By Bill Cotterell
TALLAHASSEE, Fla. (Reuters) - A star running back for Florida State University's football squad was acquitted on Monday of a misdemeanor battery charge despite testimony from a young woman who told jurors he punched her in the mouth outside a bar in June.
The jury deliberated for 25 minutes before delivering its not guilty verdict in the case against Dalvin Cook, who was FSU's leading rusher last season. Cook was suspended from the team pending the outcome of the trial.
Cook, 19, was charged with battery in connection with an altercation in front of Clyde's and Costello's, a popular bar near the state capitol, shortly after the establishment had closed at about 2 a.m. on June 23.

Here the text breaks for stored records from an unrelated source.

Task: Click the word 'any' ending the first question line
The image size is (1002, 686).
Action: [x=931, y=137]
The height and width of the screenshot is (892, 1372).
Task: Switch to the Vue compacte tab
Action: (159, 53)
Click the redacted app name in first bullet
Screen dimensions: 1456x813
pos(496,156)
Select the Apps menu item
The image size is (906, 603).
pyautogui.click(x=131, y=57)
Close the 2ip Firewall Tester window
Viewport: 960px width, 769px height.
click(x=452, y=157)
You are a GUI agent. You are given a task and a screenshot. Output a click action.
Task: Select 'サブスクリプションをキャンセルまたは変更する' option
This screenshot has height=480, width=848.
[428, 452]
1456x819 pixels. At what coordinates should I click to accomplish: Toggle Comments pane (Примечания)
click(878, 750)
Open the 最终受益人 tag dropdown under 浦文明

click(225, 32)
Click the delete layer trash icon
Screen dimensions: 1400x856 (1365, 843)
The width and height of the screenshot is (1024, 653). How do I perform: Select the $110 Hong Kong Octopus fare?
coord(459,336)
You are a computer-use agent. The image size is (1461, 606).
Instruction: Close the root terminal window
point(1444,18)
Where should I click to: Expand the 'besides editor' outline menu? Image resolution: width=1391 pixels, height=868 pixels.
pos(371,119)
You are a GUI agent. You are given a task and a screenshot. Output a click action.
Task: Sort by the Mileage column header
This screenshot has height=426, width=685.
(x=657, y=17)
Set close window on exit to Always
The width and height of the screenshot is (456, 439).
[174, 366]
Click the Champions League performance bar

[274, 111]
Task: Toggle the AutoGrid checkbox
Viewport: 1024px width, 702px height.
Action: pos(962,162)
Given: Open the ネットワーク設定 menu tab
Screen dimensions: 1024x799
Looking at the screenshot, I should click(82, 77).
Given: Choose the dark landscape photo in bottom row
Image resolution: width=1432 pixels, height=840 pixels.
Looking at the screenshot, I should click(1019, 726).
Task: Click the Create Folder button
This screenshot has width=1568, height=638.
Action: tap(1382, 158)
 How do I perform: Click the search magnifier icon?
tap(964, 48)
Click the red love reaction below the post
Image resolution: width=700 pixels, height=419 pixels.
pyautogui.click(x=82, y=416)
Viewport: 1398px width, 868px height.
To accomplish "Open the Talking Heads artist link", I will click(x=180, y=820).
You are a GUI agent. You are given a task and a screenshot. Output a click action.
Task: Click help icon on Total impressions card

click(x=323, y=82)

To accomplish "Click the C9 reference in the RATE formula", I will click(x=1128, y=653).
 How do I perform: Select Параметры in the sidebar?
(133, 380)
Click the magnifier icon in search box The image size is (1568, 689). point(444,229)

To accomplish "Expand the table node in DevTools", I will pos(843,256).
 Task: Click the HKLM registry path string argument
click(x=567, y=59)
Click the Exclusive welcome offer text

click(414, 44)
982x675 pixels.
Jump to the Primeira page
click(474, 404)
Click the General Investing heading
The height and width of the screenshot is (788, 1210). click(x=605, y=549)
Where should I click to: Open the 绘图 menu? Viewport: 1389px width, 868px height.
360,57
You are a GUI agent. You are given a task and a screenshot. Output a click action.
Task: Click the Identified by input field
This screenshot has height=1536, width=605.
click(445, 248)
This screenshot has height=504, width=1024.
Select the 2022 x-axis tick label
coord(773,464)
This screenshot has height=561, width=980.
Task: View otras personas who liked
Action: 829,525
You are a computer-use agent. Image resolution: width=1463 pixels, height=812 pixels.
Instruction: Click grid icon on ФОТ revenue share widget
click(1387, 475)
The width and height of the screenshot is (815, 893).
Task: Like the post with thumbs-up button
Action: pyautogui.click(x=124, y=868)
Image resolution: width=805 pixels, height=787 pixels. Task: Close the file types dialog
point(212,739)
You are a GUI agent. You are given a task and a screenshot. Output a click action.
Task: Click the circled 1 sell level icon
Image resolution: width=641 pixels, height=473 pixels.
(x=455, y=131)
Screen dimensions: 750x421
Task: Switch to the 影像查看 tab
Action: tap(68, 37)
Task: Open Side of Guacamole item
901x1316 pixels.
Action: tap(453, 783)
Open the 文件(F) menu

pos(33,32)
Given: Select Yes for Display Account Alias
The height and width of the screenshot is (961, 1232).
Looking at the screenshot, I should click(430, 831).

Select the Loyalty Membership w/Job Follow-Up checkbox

Joey McCall, Cook’s defense attorney, told the jury the prosecution's case "just doesn’t add up," arguing that it hinged on the memory of the accuser, Madison Geohegan, who admitted she was "buzzed" after drinking with a friend.
Prosecutor Sarah Dugan said a small group of players, including Cook, had approached Geohegan, 21, and Keara Lubeskie, 19, as the two women were leaving the bar and tried to talk with them but were rebuffed.
As the encounter grew louder and more contentious, Geohegan testified, Cook punched her, splitting her lower lip.
Lubeskie also identified Cook in court as the player who struck Geohegan. She also testified that she was hit in the side as Cook was flailing at Geohegan, with his friends trying to pull him away.
Cook did not take the witness stand during his day-long trial, but three of his teammates testified that the defendant did not hit Geohegan.
A fourth FSU student who had been passing by the scene and had intervened to try to stop the confrontation testified that he saw Geohegan swing at one of the players with an open hand, but that he did not see anyone punch her.
The following night, former quarterback De’Andre Johnson punched a woman at another bar — an act caught on the club’s video security system — and was kicked off the team.
Following Cook’s arrest in July, coach Jimbo Fisher ordered all of his players to stay out of bars, and the university began added training for athletes regarding their off-field conduct.